如何一步步地实现各种深度的 ResNet

ResNet 通过建立短路连接,实现了一般神经网络难以模拟的恒等映射,其常用的具体架构一般有 resnet18,resnet34,resnet50,resnet101 和 resnet152 这五种,本文将从代码层面详细分析如何搭建这些结构。

首先,从最粗略的层面来看,各种 resnet 都有一个大致相同的结构,可以说是骨架中的骨架,即(conv -> bn -> relu -> maxpool -> 4 x res_layer),其简化代码如下

class ResNet(nn.Module):
  def __init__(self):

    self.conv1 = nn.Conv2d()
    self.bn1 = nn.BatchNorm2d()
    self.relu = nn.ReLU()
    self.maxpool = nn.MaxPool2d()
    self.layer1 = res_layer()
    self.layer2 = res_layer()
    self.layer3 = res_layer()
    self.layer4 = res_layer()

  def forward(self, x):
    x = self.conv1(x)
    x = self.bn1(x)
    x = self.relu(x)
    x = self.maxpool(x)
    
    x = self.layer1(x)
    x = self.layer2(x)
    x = self.layer3(x)
    x = self.layer4(x)
    
    return x

通过调节各个 res layer 的残差块数量, 就可以实现不同深度的版本. 比如常用的 resnet 分布如下表所示

layer1 layer2 layer3 layer4 resnet18 2 2 2 2 resnet34 3 4 6 3 resnet50 3 4 6 3 resnet101 3 4 23 3 resnet152 3 8 36 3

而残差块又分为两种类型, 即 basic block 和 bottleneck block, 其结构参考下图所示

其中 basic block 由两个核大小相同的卷积层组成, 而 bottleneck block 则有 3 个卷积层, 其中第一层和第三层为 1 by 1 卷积. 另一个重要的区别是 basic block 两个卷积层的输出通道相同, 而 bottleneck block 的最后一层输出通道是前一层输出通道的 4 倍.

我们首先来看 basic block 的简化代码

class BasicBlock(nn.Module):
  def __init__(self, in_channels, out_channels):
    self.conv1 = conv3x3(in_channels, out_channels)
    self.bn1 = nn.BatchNorm2d()
    self.relu = nn.ReLU()
    self.conv2 = conv3x3(out_channels, out_channels)
    self.bn2 = nn.BatchNorm2d()
    if in_channels == out_channels:
      self.shortcut=nn.Sequential(
        nn.Conv2d(out_channels, out_channels),
        nn.BatchNorm2d()
      )
    
  def forward(self, x):
    identity = x
    x = self.conv1(x)
    x = self.bn1(x)
    x = self.relu(x)

    x = self.conv2(x)
    x = self.bn2(x)

    if self.shortcut:
      identity = self.shortcut(identity)
    
    x = x + identity
    x = self.relu(x)

    return x

在这里, 由于输入通道数可能和输出通道数不同, 所以利用 shortcut 层将输入张量的维度变换到卷积层的输出维度, 以便实现两者相加。

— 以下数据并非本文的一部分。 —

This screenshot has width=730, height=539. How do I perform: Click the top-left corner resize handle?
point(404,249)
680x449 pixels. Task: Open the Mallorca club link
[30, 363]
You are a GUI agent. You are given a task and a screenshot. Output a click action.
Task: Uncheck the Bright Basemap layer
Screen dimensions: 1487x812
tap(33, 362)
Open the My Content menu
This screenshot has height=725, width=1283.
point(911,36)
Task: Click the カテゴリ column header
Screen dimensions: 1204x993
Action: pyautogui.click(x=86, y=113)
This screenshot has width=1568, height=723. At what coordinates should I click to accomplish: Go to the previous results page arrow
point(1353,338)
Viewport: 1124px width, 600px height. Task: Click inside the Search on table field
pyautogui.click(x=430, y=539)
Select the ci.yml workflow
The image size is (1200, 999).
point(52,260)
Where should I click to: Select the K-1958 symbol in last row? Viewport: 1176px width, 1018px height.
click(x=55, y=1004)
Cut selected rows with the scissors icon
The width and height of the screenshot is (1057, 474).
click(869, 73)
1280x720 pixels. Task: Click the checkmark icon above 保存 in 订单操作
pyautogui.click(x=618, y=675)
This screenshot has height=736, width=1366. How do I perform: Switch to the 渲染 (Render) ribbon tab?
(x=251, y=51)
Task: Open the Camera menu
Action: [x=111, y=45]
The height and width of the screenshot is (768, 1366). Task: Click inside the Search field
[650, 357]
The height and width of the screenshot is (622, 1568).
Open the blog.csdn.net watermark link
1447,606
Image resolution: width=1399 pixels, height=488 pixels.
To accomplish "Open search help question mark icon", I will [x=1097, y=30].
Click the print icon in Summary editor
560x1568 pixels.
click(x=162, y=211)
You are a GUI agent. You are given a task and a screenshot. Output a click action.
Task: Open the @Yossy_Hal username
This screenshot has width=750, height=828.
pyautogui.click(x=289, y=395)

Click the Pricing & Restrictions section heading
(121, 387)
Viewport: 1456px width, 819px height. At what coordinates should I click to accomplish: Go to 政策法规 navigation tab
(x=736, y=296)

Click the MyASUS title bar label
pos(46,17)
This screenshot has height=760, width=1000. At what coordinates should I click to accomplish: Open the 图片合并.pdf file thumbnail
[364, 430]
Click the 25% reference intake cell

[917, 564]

bottleneck block 的实现也大同小异, 只不过需要注意最后一层的通道扩展

class Bottleneck(nn.Module):

  expansion = 4 ## 最后一层的输出通道扩展倍数

  def __init__(self, in_channels, out_channels):
    self.conv1 = conv1x1(in_channels, out_channels)
    self.bn1 = nn.BatchNorm2d()
    self.conv2 = conv3x3(out_channels, out_channels)
    self.bn2 = nn.BatchNorm2d()
    self.conv3 = conv1x1(out_channels, out_channels * self.expansion)
    self.bn3 = nn.BatchNorm2d()
    self.relu = nn.ReLU()
    if in_channels != out_channenls * self.expansion
      self.shortcut = nn.Sequential(
        nn.Conv2d(in_channels, out_channels * self.expansion),
        nn.BatchNorm2d(out_channels * self.expansion)
      )

  def forward(self, x):
    identity = x
    x = self.conv1(x)
    x = self.bn1(x)
    x = self.relu(x)

    x = self.conv2(x)
    x = self.bn2(x)
    x = self.relu(x)
    
    x = self.conv3(x)
    x = self.bn3(x)

    if self.shortcut:
      identity = self.shortcut(x)
    
    x = x + identity
    x = self.relu(x)

    return x

根据原论文中的叙述, basic block 一般作为 resnet18 和 resnet34 的残差块, 其他架构使用 bottleneck block. 所以在 resnet18 和 resnet34 中,定义 res_layer 函数如下

def res_layer(in_channel, out_channel, num_layers):
  layers = []

  for _ in range(num_layers):
    layer=BasicBlock(in_channel, out_channel)
    layers.append(block)
    in_channel = out_channel

  return nn.Sequential(*layers)

在使用的时候,只需要注意前层的 out_channel 与后层的 in_channel 匹配就行了,比如

layer1 = res_layer(64, 64, 2)
layer2 = res_layer(64, 128, 2)

而其他 resnet 结构中,由于使用了 bottlenet block,所以需要考虑通道扩展的情况

def res_layer(in_channel, out_channel, num_layers):
  layers = []

  for _ in range(num_layers):
    layer = Bottleneck(in_channel, out_channel)
    layers.append(layer)
    in_channel = 4 * out_channel
  
  return nn.Sequential(*layers)

layers1 = res_layer(64, 64, 3)
in_channel = 64 * 4
layers2 = res_layer(in_channel, 128, 4)

稍加修改,上面定义的两个 res_layer 可以统一成一个函数

def res_layer(block, in_channel, out_channel, num_layers):
  layers = []

  for _ in range(len(num_layers)):
    layer = block(in_channel, out_channel)
    layers.append(layer)
    in_channel = block.expansion * out_channel
  
  return nn.Sequential(*layers)

这里使用了 block.expansion 来引用通道扩展系数,对于 BasicBlock 来说,其 expansion 等于 1。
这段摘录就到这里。